Qu'en effet, celui-ci qui s'est librement engagé, ne pouvait sérieusement ignorer lors de l'acquisition de la majorité du capital de la SA Sodia, réalisée au demeurant, de manière révélatrice, pour le franc symbolique, la situation économique réelle de cette dernière et spécialement ses dettes importantes à l'égard de la SA Seat et ses besoins de trésorerieétant observé à cet égard que le concédant a exigé notamment, aux termes mêmes de la lettre d'intention du 7 juillet 1994 que la SA Sodia dispose d'un fonds de roulement de 1 200 000 F et qu'à cet effet les nouveaux associés procèdent à une augmentation de capital d'au moins 500 000 F;

Qu'enfin, Monsieur Jean-Claude Odone qui n'établit ni d'ailleurs ne soutient qu'il n'a pu avoir accès aux documents comptables de la SA Sodia, ne prétend pas davantage que la SA Seat aurait détenu sur la situation de cette dernière des informations que lui-même aurait ignorées;

Que par suite, aucune faute ne pouvant être retenue à l'encontre de la SA Seataux droits de laquelle se trouve la SA Volkswagen France, c'est à bon droit que le tribunal a décidé que Monsieur Jean-Claude Odone n'était pas fondé à rechercher la responsabilité de cette dernière et l'a débouté de sa demande ;

Que le jugement déféré doit, en conséquence, être confirmé de ce chef.

- Sur les dépens.

Attendu que Maître Pierre-Yves Pezzino ès qualités et Monsieur Jean-Claude Odone qui succombent dans leurs prétentions respectives doivent être condamnés in solidum tant aux dépens de première instance, le jugement déféré devant être réformé sur ce point qu'aux dépens d'appel.

- Sur la demande présentée sur le fondement de l'article 700 du nouveau Code de procédure civile.

Attendu que pour n'en point supporter la charge inéquitable, la SA Volkswagen France recevra de Maître Pierre-Yves Pezzino ès qualités et de Monsieur Jean-Claude Odone, en compensation des frais exposés en cause d'appel et non compris dans les dépens, la somme de 1 500 euros sur le fondement de l'article 700 du nouveau Code de procédure civile, étant précisé qu'ils seront tenus in solidum de même que pour les frais irrépétibles de première instance justement évalués par les premiers juges.
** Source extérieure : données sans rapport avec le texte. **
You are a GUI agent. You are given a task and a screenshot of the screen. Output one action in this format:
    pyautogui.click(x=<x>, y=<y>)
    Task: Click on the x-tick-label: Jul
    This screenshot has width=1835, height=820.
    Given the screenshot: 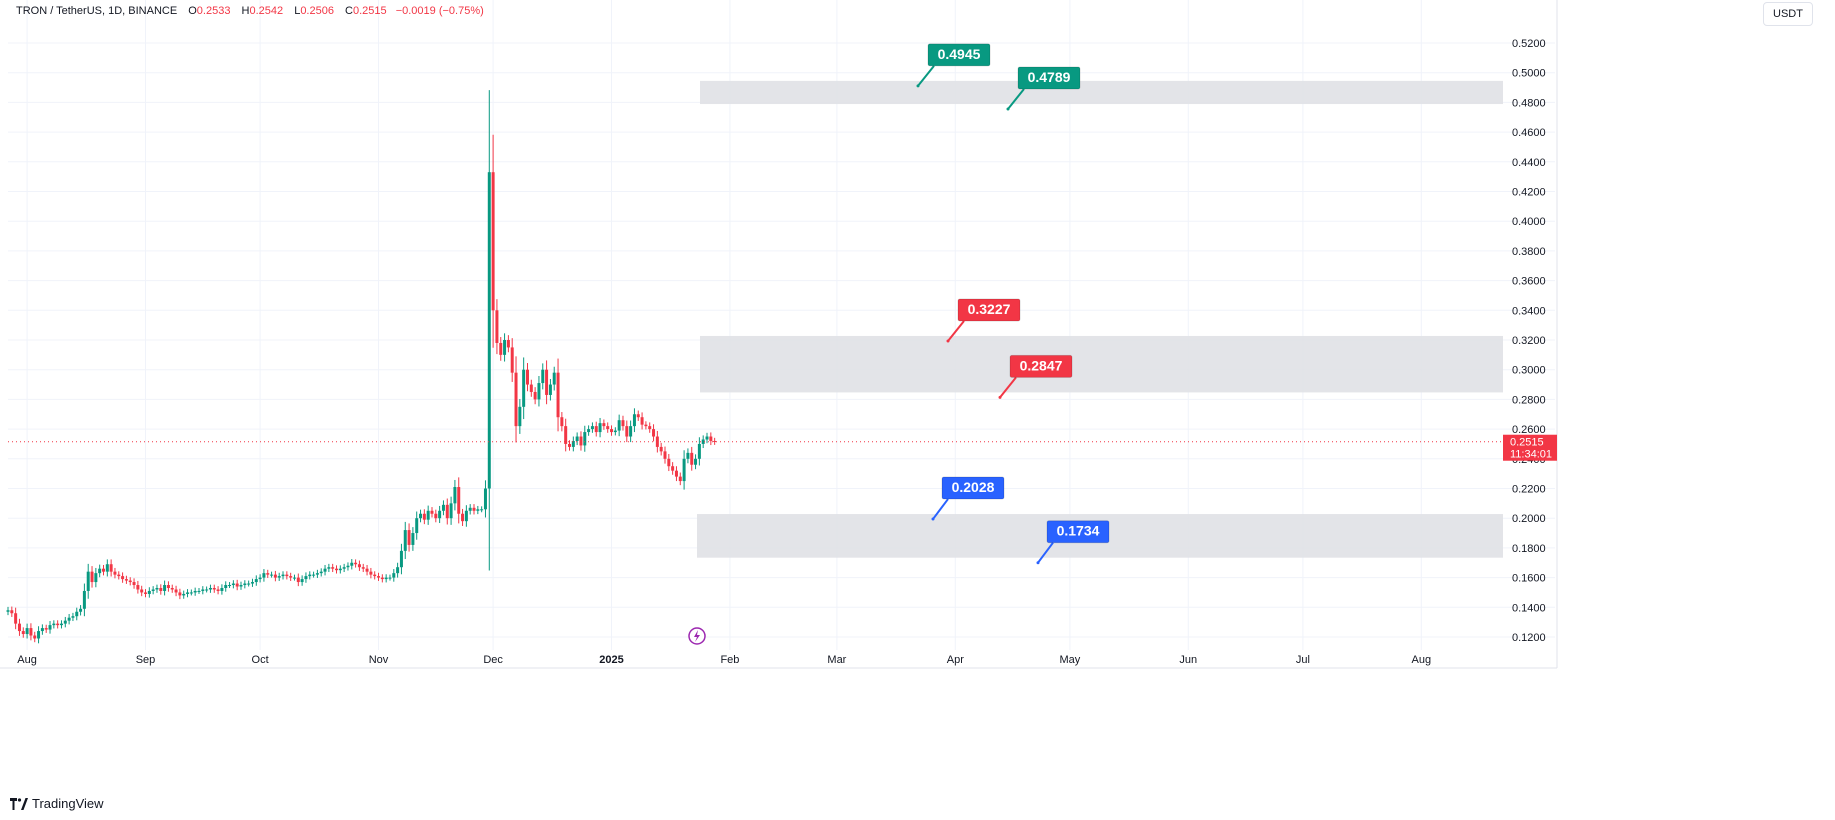 What is the action you would take?
    pyautogui.click(x=1303, y=660)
Par ces motifs : LA COUR, Statuant publiquement, contradictoirement ; Déclare l'appel recevable. Confirme le jugement déféré en toutes ses dispositions non contraires à celles du présent arrêt. Le réformant pour le surplus, Statuant à nouveau et, Y ajoutant, Condamne in solidum Maître Pierre-Yves Pezzino ès qualités et Monsieur Jean-Claude Odone, aux dépens de première instance et d'appel ainsi qu'en application de l'article 700 du nouveau Code de procédure civile, au paiement d'une somme de 762,25 euros au titre des frais irrépétibles de première instance et d'une somme de 1 500 euros au titre des frais irrépétibles exposés en cause d'appel. Dit qu'il sera fait application au profit de la SCP d'avoués de Saint Ferreol-Touboul des dispositions de l'article 699 du nouveau Code de procédure civile.